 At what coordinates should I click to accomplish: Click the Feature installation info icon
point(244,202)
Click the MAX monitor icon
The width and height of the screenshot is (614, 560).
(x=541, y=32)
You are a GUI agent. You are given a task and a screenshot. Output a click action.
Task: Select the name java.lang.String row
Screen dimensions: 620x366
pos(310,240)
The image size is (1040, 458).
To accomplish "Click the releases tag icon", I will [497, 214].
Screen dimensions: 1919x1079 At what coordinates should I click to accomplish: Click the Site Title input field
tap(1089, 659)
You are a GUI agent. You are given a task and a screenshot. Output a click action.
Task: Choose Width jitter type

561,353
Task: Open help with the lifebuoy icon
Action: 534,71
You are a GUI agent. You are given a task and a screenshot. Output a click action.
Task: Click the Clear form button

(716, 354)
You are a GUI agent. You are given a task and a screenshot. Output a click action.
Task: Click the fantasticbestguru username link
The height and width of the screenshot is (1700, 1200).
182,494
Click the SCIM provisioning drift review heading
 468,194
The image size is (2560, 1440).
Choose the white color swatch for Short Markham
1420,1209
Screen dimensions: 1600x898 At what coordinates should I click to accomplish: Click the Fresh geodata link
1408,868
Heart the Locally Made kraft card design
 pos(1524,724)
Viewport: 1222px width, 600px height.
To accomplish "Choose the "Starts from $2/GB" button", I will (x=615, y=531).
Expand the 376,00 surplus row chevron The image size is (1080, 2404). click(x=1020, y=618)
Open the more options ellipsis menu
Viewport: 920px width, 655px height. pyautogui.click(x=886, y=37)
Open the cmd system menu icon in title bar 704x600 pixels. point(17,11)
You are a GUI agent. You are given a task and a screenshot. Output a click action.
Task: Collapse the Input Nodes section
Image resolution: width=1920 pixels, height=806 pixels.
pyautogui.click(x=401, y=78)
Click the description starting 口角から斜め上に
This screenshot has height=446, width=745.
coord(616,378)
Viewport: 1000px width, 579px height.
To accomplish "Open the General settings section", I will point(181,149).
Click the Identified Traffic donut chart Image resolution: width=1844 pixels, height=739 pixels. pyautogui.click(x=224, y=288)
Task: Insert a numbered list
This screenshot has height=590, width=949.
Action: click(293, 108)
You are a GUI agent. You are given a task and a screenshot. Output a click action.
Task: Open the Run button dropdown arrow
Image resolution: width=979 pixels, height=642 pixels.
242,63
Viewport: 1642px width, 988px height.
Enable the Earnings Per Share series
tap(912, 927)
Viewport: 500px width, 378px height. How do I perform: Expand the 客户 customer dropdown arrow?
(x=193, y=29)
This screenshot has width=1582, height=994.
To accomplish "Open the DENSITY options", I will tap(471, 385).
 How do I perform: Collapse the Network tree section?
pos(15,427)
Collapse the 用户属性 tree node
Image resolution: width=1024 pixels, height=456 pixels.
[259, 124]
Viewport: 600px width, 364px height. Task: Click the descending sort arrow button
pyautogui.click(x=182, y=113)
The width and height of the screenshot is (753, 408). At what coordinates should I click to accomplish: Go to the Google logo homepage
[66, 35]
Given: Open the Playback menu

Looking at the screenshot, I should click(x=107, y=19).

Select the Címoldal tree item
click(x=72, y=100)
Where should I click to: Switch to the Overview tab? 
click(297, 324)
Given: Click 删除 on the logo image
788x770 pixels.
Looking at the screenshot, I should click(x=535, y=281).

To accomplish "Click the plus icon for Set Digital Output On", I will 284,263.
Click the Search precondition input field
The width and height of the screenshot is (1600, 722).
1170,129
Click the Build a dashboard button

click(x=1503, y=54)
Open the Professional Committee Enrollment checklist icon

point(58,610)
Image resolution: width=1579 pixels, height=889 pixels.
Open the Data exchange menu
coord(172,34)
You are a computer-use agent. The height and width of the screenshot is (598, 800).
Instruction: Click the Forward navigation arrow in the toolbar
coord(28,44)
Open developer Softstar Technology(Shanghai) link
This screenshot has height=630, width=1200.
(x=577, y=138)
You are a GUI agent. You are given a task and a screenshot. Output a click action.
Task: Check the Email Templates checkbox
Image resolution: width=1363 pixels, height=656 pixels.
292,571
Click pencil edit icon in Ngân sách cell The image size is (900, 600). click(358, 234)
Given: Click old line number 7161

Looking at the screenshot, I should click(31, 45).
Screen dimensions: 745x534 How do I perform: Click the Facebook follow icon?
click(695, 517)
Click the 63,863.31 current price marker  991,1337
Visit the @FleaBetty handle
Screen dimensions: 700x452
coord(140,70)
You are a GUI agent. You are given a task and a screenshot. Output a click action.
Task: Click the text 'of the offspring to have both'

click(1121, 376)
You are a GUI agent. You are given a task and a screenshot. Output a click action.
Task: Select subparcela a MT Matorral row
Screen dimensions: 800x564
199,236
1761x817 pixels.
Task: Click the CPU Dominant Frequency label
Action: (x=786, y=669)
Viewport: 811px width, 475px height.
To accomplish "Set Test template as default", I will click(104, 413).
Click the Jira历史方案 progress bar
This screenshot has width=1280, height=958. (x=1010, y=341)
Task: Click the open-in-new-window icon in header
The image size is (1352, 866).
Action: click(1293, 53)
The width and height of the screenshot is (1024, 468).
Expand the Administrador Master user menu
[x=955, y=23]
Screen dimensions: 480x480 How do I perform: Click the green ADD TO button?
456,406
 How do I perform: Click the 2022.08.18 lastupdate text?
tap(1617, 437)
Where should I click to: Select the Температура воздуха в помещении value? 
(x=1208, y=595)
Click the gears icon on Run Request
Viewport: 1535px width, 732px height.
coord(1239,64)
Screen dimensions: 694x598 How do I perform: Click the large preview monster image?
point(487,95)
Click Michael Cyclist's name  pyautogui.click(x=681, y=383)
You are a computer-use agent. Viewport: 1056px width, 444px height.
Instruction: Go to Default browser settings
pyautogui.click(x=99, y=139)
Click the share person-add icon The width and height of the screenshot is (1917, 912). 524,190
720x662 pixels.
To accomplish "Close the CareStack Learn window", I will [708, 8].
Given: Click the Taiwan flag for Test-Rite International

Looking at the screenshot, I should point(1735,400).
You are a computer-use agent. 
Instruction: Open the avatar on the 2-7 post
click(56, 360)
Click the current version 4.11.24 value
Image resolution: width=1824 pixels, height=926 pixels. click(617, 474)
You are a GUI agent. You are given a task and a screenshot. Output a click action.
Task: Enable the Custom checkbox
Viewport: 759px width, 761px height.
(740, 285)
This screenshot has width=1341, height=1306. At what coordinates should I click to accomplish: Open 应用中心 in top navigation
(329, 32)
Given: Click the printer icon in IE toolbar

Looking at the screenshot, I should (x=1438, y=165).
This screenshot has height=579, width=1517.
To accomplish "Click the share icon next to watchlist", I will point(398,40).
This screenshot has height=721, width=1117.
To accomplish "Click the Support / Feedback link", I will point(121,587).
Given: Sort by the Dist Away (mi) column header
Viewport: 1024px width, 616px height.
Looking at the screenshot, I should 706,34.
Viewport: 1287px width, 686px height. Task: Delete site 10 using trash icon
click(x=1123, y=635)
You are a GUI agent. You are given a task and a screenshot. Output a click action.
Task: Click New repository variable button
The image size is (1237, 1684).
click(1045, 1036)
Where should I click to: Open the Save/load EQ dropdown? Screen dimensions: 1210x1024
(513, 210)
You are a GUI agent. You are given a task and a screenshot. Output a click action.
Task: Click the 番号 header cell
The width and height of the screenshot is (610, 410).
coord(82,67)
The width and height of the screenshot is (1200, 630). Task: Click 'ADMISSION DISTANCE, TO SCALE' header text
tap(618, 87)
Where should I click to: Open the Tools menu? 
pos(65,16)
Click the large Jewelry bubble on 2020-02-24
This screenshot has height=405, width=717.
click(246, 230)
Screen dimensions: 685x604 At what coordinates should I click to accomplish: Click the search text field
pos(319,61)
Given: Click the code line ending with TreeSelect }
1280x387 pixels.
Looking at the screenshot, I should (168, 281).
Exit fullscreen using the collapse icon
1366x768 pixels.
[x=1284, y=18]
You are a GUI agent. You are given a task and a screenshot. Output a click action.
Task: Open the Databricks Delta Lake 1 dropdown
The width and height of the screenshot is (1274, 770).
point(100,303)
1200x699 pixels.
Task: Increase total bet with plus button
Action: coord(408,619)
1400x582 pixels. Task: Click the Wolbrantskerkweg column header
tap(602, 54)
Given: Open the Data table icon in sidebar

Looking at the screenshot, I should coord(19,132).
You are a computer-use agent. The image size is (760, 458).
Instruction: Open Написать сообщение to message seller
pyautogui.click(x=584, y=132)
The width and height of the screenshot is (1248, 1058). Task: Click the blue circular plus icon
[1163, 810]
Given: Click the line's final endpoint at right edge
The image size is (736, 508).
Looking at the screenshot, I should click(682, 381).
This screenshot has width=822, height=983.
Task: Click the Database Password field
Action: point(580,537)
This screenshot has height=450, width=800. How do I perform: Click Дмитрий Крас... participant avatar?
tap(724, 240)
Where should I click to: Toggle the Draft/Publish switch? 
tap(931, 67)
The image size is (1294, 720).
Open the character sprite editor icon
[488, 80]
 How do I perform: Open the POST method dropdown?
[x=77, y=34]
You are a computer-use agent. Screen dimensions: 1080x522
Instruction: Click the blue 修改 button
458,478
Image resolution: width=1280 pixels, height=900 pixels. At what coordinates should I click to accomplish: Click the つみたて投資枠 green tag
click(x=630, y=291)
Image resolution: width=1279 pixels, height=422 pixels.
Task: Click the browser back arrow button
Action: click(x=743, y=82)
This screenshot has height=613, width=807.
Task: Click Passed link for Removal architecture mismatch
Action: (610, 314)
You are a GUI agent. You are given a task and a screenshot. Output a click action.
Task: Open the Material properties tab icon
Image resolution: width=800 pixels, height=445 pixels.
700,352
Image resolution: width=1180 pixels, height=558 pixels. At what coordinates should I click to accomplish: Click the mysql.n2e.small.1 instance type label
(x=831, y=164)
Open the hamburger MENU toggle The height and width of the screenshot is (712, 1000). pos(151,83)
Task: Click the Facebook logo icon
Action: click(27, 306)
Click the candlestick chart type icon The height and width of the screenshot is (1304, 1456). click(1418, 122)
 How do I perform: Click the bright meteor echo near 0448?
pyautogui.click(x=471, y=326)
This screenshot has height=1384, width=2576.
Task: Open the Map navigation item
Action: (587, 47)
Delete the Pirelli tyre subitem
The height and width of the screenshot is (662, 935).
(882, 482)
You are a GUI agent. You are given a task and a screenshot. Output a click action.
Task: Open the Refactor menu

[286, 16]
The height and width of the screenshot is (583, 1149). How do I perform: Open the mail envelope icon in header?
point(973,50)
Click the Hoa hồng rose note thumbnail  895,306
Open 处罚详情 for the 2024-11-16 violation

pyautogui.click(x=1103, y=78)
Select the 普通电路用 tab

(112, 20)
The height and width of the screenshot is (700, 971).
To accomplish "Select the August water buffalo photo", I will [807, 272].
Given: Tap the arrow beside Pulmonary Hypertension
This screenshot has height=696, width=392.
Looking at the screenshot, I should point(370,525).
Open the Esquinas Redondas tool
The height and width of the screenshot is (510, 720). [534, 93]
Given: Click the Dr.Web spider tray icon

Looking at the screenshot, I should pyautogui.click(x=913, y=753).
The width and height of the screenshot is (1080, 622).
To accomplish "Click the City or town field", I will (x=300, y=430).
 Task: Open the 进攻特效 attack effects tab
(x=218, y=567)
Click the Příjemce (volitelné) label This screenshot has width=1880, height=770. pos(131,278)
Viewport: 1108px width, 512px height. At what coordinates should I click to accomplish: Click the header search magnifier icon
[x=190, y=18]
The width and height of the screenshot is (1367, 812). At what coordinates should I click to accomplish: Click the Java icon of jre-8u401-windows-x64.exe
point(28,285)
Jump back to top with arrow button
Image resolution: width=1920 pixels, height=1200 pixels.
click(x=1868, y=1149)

────────────────

▶ [Exercise details]: Where a line in the entries holds the word "cell", copy that line.

▶ [Written response]:
Click pencil edit icon in Ngân sách cell The image size is (900, 600). click(358, 234)
Task: Click the 番号 header cell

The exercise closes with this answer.